Selon les bouddhistes mis en scène dans le pūrvapakṣa, en effet, le secret de mon identité, c’est que je n’en ai pas. Je suis un être parfaitement impermanent - à vrai dire, je ne suis pas un être, mais seulement la série des cognitions instantanées dans lesquelles se reflète un « je » tout aussi instantané. La subjectivité, selon eux, se résume à ce fait : toute cognition est svaprakāśa, c’est-à-dire manifeste par elle-même, et svasaṃvedana, consciente d’elle-même en tant qu’événement conscient. Cette subjectivité n’est donc rien d’autre qu’un aspect des cognitions impermanentes, leur forme en tant qu’elles ne manifestent pas seulement un contenu objectif, mais encore elles-mêmes ; et la forme subjective comme le contenu objectif de toute cognition ne dure qu’autant que dure cette cognition - un pur instant. Parce que, cependant, je me forge à chaque instant une identité factice, en attribuant à des entités purement instantanées une continuité qu’elles n’ont pas et en les rapportant à un « je » qui n’est que construction abstraite, je suis voué à souffrir. Se libérer, dans la perspective bouddhique, c’est avant tout comprendre que toute reconnaissance de soi (entendue comme l’identification d’une série d’états corporels instantanés ou d’une série de cognitions instantanées à un sujet permanent) est illusoire et dangereuse - illusoire, car il n’existe rien de tel qu’un sujet permanent ; et dangereuse, car c’est ma croyance en la permanence de mon être qui rend douloureuse une existence par nature impermanente.
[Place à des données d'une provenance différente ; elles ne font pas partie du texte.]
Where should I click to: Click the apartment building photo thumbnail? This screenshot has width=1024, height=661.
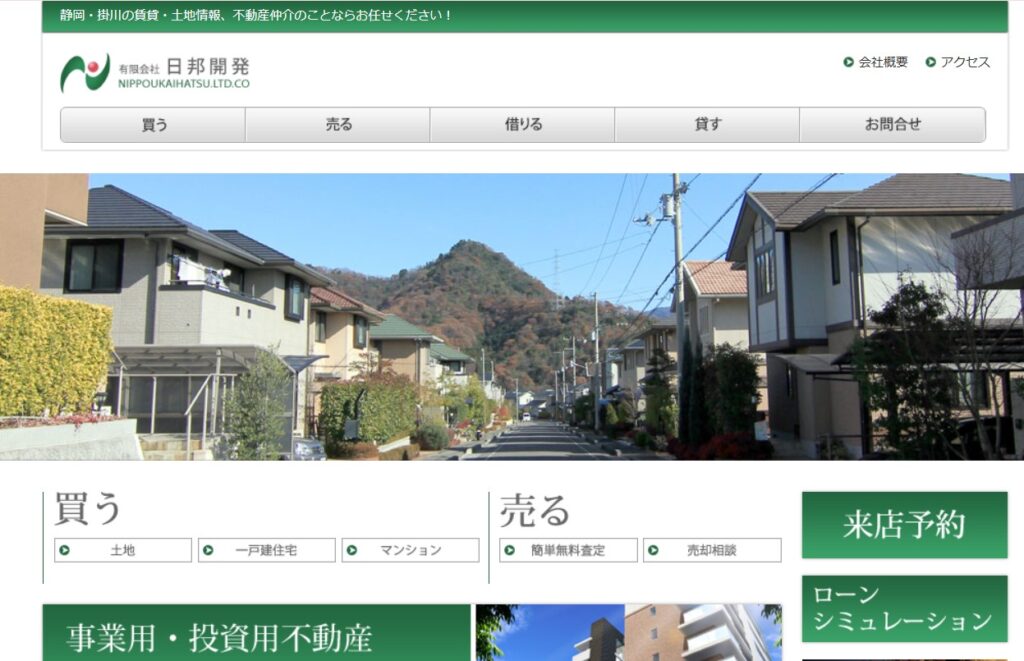[628, 634]
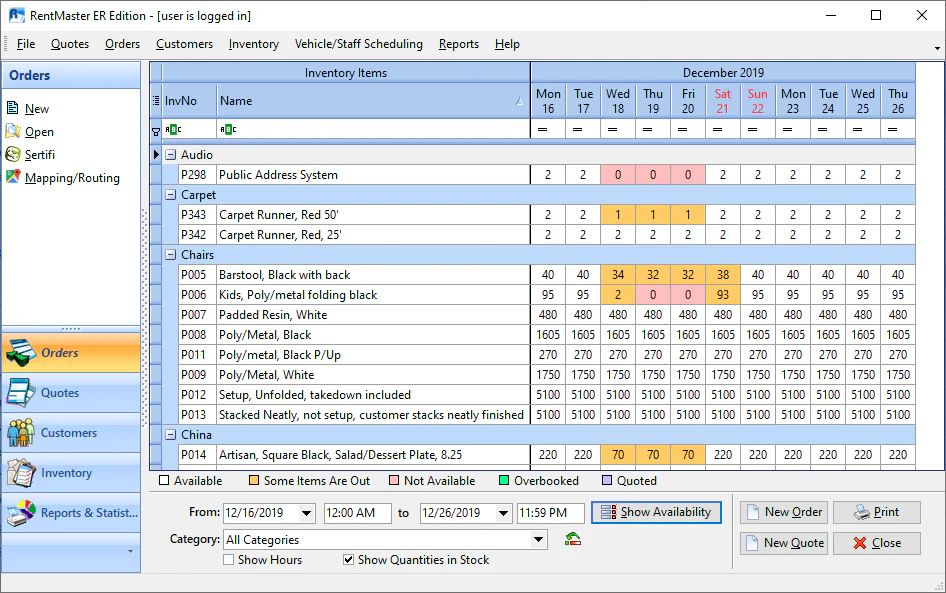Collapse the Chairs inventory group
The height and width of the screenshot is (593, 946).
173,254
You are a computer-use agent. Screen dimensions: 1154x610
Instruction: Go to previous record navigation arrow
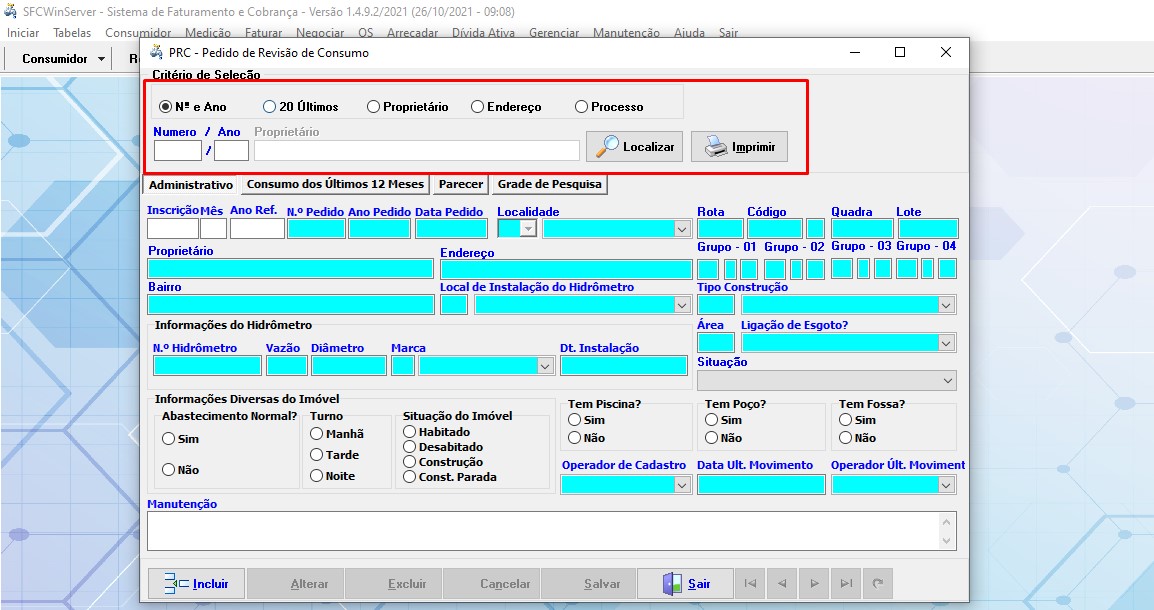pos(782,584)
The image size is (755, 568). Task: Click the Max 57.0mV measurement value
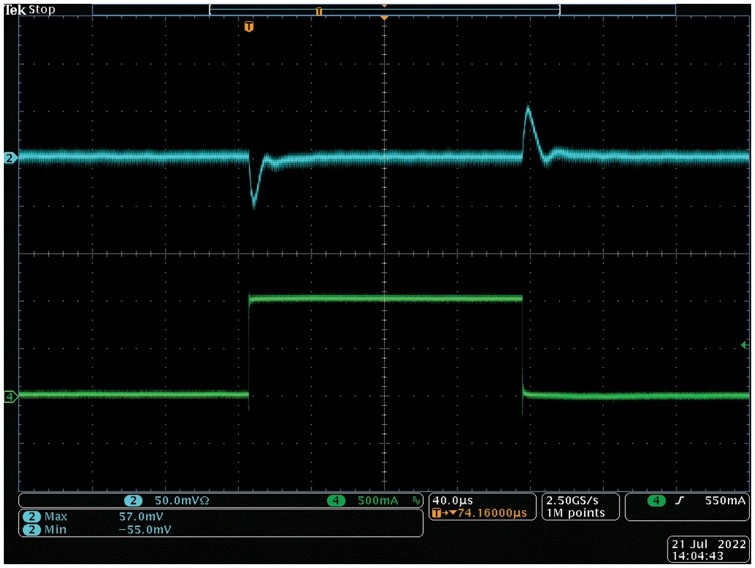click(x=141, y=517)
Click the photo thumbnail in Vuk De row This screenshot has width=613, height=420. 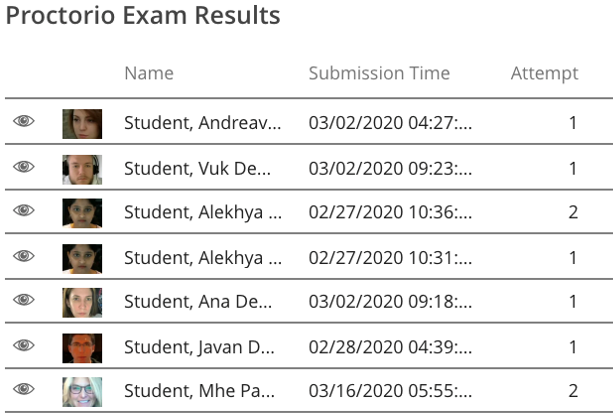coord(82,168)
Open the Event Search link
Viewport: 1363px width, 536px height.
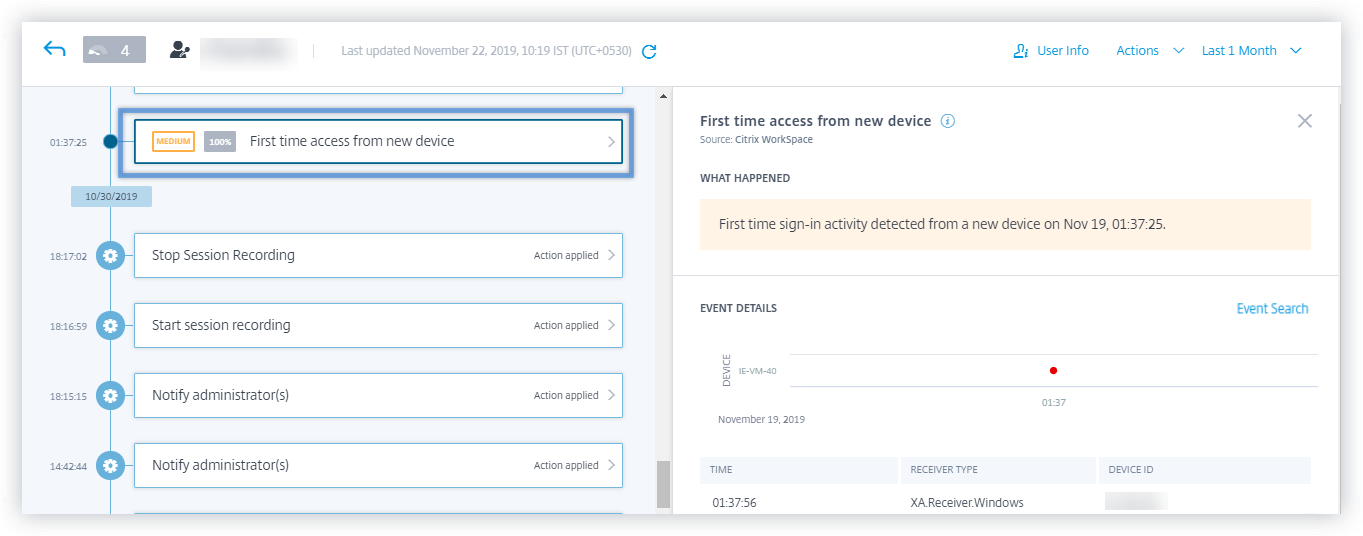pos(1272,309)
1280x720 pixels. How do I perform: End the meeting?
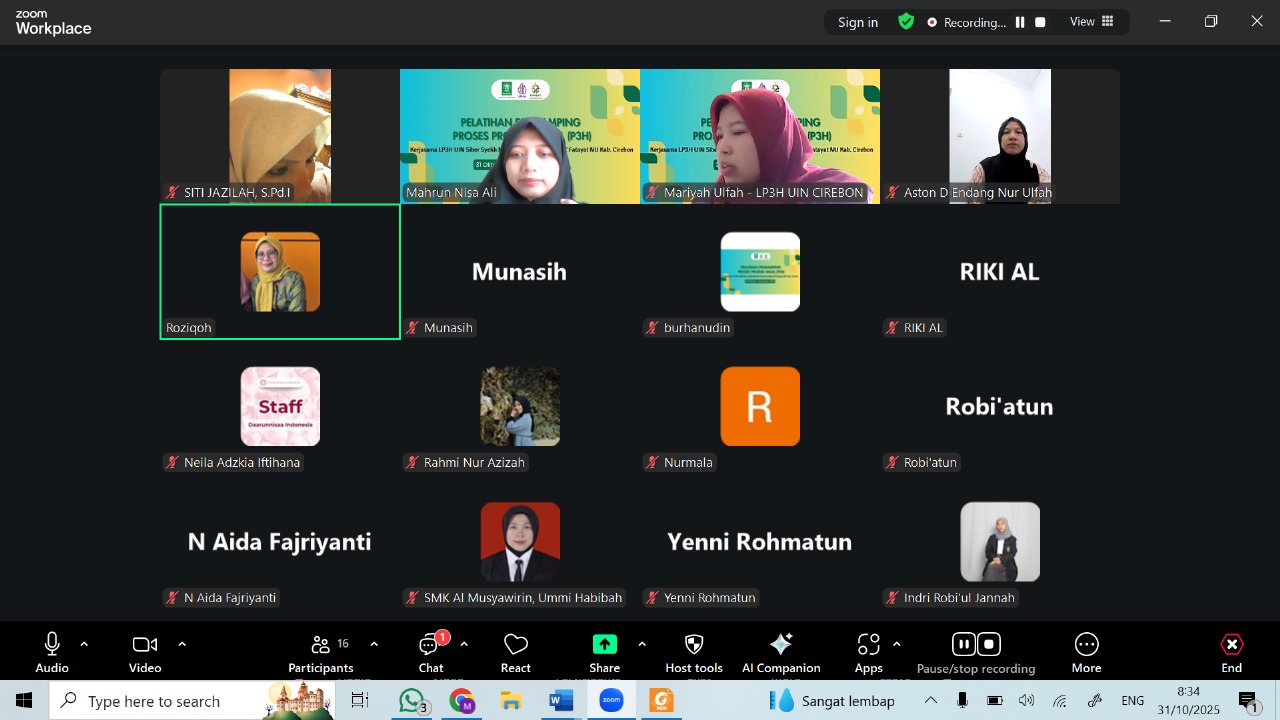click(1232, 645)
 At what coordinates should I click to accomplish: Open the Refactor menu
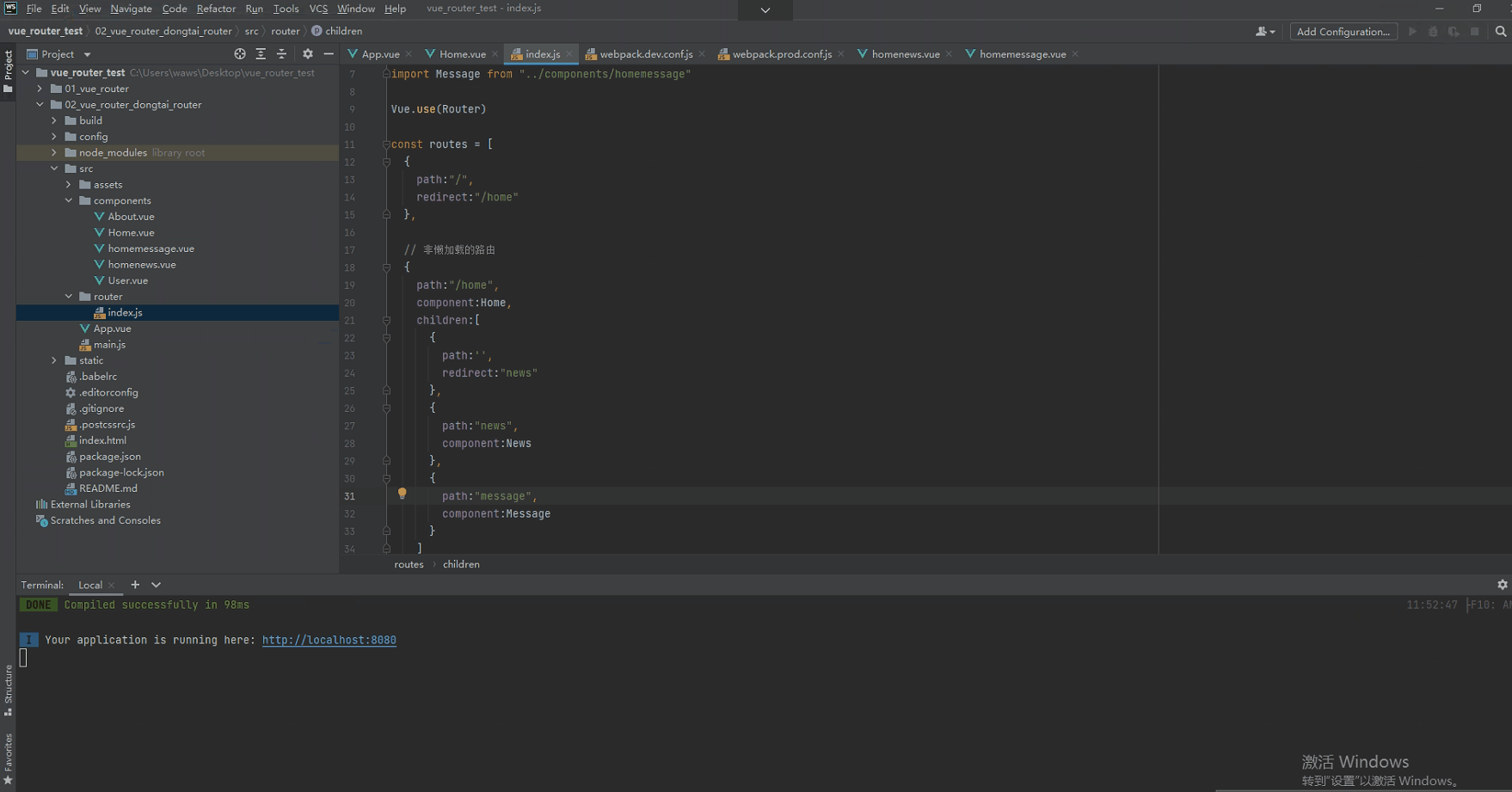(x=215, y=9)
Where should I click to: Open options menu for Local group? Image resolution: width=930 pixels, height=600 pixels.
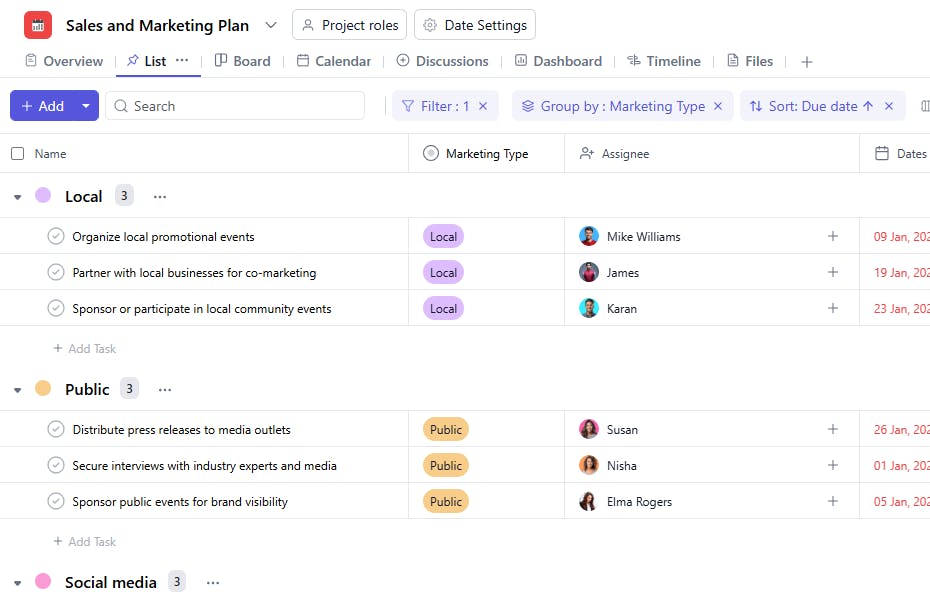pyautogui.click(x=160, y=197)
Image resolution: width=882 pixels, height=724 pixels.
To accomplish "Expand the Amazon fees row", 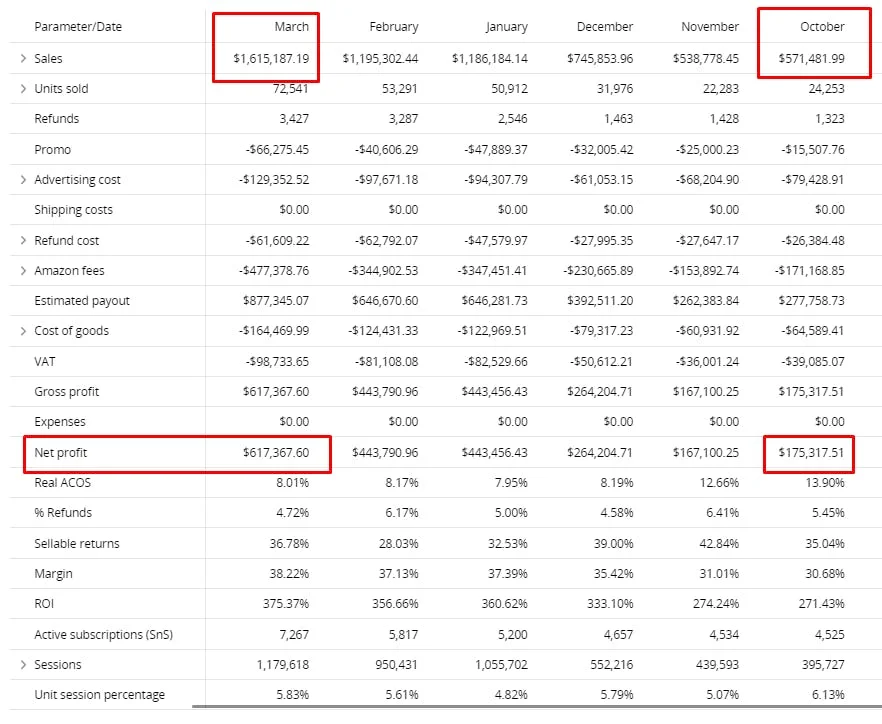I will point(23,271).
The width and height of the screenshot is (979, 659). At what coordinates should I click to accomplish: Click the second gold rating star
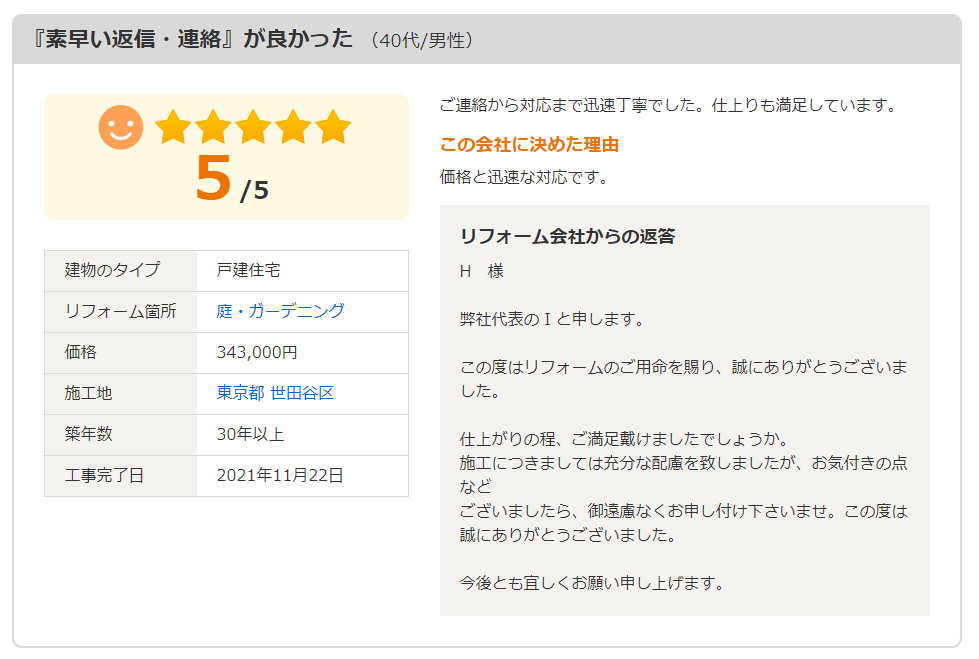point(213,127)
La Pratyabhijñā, contrairement à ses adversaires bouddhistes, ne considère pas le phénomène ordinaire de la reconnaissance de soi comme une pure et simple illusion : si les divers sujets empiriques s’appréhendent comme des entités permanentes, c’est parce qu’ils possèdent bel et bien cette permanence, c’est parce qu’ils sont un ātman - et c’est cet ātman que tout sujet empirique exprime lorsqu’il dit et pense « je ». De ce point de vue, Utpaladeva et Abhinavagupta se rangent résolument aux côtés des philosophes brahmaniques, et entreprennent de réfuter la doctrine bouddhique du Non-Soi (anātmavāda) en recourant notamment à un argument classique chez les philosophes brahmaniques, celui de la mémoire (smṛti) : si l’individu n’était pas une entité consciente permanente, clament-ils, tout acte de remémoration demeurerait impossible.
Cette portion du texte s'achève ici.